Between 20 and 25% of smokers develop the disease, but the causes of predisposition to development are unknown, although it may be a multifactorial component that includes environmental elements (such as individual susceptibility).

The most common cause of COPD is smoking. Other risk factors include indoor and outdoor pollution, exposure to occupational irritants such as grain dust and cadmium dust or fumes, and genetics. In developing countries, common sources of air pollution indoor are the use of charcoal and biomass such as wood and dried dung as fuel for cooking and heating. Most people living in cities are exposed to harmful levels of air pollution. Diagnosis is based on poor airflow as measured by spirometry.

Most cases of COPD can be prevented by reducing exposure to risk factors such as smoking and indoor and outdoor pollutants. While treatment can slow worsening, there is no conclusive evidence that any medication can change long-term deterioration of lung function. Treatments for COPD include smoking cessation, immunizations, pulmonary rehabilitation, inhaled bronchodilators, and corticosteroids. Some people may benefit from long-term oxygen therapy, surgical reduction of lung volume, and lung transplantation. In those who have periods of acute worsening, increased use of medication, antibiotics, corticosteroids, and hospitalization may be necessary.

Definition

In 2002, the Second Mexican Consensus for the Diagnosis and Treatment of COPD defined it as:

COPD is a disease characterized by airflow limitation, which is not significantly modified and is usually progressive. This limitation is associated with an abnormal inflammatory response of the lungs and airway, whose most important risk factors are exposure to harmful particles and gases, mainly derived from tobacco use and exposure to wood smoke.

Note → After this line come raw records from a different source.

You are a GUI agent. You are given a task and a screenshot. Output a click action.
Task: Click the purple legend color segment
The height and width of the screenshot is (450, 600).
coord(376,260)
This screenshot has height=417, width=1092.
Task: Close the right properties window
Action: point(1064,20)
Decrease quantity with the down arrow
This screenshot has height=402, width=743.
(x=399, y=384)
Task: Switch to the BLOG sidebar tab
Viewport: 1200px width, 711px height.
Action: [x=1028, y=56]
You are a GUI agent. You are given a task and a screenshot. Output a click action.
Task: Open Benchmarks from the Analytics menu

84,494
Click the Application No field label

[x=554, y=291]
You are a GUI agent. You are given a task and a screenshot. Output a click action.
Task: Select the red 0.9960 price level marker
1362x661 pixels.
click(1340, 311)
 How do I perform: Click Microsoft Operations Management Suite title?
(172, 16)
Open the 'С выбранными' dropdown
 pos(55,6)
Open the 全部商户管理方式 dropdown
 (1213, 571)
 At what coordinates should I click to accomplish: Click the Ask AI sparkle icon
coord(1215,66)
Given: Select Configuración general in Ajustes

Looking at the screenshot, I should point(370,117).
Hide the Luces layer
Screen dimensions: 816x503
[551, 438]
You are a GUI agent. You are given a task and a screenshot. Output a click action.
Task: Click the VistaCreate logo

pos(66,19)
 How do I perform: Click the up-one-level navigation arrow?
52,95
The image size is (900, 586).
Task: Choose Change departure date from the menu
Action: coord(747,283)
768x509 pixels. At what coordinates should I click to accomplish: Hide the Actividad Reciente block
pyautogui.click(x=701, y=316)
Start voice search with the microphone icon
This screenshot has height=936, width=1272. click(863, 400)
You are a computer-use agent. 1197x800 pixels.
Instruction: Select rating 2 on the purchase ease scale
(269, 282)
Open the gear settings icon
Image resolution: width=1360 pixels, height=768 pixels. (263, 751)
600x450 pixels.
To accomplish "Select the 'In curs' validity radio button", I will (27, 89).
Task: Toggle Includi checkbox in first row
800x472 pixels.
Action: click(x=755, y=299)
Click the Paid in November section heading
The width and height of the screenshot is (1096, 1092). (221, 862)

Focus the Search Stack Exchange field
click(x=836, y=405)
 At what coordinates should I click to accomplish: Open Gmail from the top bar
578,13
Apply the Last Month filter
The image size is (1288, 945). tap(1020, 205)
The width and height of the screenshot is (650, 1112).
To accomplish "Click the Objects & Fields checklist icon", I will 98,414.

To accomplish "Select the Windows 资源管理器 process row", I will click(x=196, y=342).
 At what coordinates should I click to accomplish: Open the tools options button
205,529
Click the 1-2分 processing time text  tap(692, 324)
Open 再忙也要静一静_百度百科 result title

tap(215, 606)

According to the 2017 GOLD initiative, in the Guideline for the management and prevention of COPD:

Chronic Obstructive Pulmonary Disease (COPD) is a common, preventable and treatable disease characterized by persistent respiratory symptoms and airflow limitation due to respiratory and/or alveolar abnormalities due to significant exposure to harmful particles or gases.

Epidemiology

The worldwide prevalence of COPD ranges from 5 to 10% of the adult population between 40 and 80 years of age. If we consider the total population, the prevalence is approximately 1% at all ages. COPD has increased in prevalence in recent decades and is 3-4 times more frequent in men than in women (15% in smokers, 12.8% in ex-smokers and 4.1% in non-smokers) given the higher prevalence of smoking in men, although this is expected to change in the coming decades, since tobacco use in young women is significantly higher than that of young men. Although the prevalence depends largely on the physiological definition used, the simplest and most sensitive value is to use the FEV1/FVC ratio <0.7 (<70%). In Spain, several population-based epidemiological studies have been carried out, obtaining an overall prevalence of 9.1% (14.3% in men and 3.9% in women) of the population of adults over 40 years of age.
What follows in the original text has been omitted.